> **PROBLEM REQUIREMENTS**:
Retype, character for character, the line containing "This screenshot has width=402, height=777." along with each line after it through the end of the data, and only those.

(Collected data)
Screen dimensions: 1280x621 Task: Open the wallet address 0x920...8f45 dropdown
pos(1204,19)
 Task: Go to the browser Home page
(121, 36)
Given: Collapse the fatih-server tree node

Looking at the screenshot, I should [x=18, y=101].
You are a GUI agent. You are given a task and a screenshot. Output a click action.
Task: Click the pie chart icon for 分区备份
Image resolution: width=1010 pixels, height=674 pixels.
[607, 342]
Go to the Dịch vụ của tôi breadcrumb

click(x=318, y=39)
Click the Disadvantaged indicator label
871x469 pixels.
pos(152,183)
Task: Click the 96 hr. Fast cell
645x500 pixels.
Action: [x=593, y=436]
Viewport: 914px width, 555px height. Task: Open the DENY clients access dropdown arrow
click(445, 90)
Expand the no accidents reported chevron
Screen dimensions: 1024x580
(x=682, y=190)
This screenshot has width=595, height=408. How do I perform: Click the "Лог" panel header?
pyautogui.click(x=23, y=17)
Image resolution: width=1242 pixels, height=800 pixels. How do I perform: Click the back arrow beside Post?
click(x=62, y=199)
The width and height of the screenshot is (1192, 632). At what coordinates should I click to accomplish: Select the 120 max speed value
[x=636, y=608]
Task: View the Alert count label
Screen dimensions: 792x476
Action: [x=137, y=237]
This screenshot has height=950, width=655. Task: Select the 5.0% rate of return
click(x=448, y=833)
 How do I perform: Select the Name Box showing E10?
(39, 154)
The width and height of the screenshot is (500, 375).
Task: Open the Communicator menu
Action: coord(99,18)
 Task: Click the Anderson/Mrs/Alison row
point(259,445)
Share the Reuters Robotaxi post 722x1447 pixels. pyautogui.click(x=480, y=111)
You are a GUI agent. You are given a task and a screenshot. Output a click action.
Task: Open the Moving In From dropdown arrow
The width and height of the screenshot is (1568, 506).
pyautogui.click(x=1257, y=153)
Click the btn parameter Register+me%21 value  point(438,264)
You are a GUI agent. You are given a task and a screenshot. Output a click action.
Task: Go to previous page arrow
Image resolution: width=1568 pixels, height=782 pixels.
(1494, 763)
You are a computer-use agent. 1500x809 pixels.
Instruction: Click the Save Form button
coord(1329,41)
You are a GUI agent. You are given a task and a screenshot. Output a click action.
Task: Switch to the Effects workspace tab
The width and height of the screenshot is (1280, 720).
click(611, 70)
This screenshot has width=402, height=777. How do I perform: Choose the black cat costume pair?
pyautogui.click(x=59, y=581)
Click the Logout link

> **WRITTEN SOLUTION**:
This screenshot has width=402, height=777. How do I perform: Choose the black cat costume pair?
pyautogui.click(x=59, y=581)
Click the Logout link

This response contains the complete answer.